──────── GIVEN RECORDS ────────
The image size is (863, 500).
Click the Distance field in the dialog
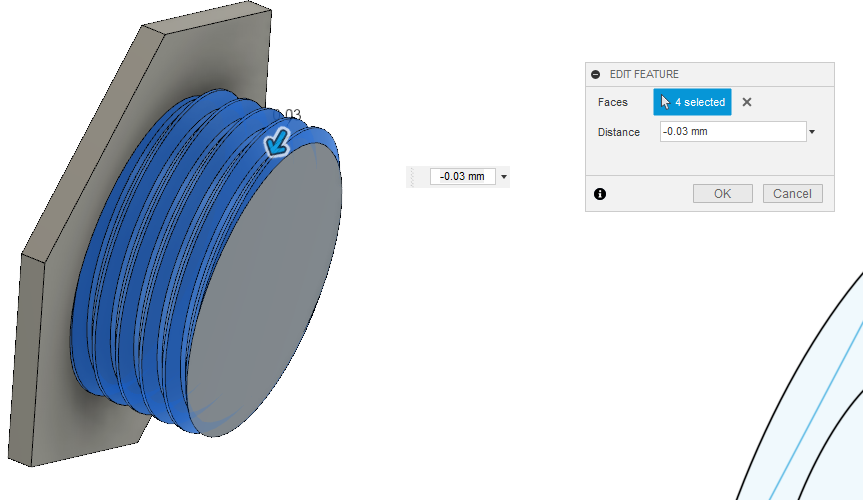click(x=732, y=132)
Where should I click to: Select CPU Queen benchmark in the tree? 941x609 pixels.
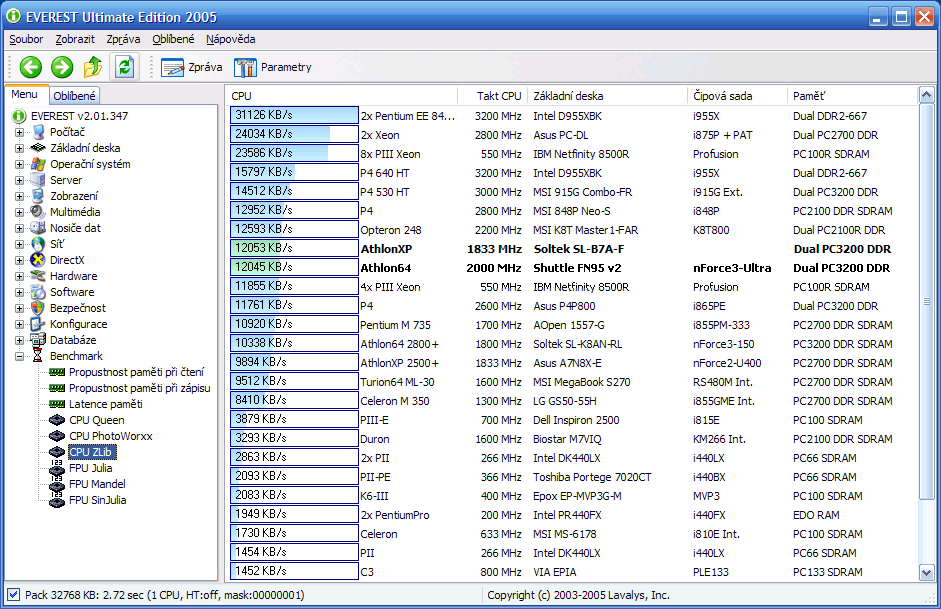[x=96, y=420]
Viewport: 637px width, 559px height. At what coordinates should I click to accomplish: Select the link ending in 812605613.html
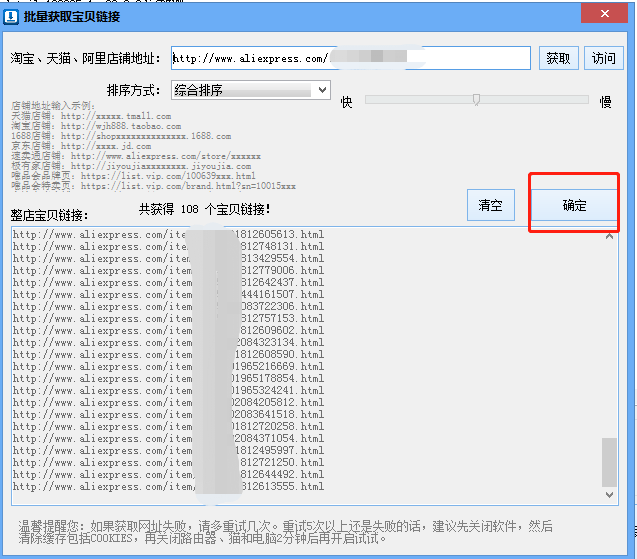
────────
» TASK OBJECTIVE: Output only the lines from the one that contains "Click the Distance field in the dialog" to the end of the entries above, both end lines included, and drop the pictures.

» YOUR RESPONSE:
Click the Distance field in the dialog
click(x=732, y=132)
Where should I click to: Select CPU Queen benchmark in the tree? 941x609 pixels.
[x=96, y=420]
Viewport: 637px width, 559px height. At what coordinates should I click to accomplish: Select the link ending in 812605613.html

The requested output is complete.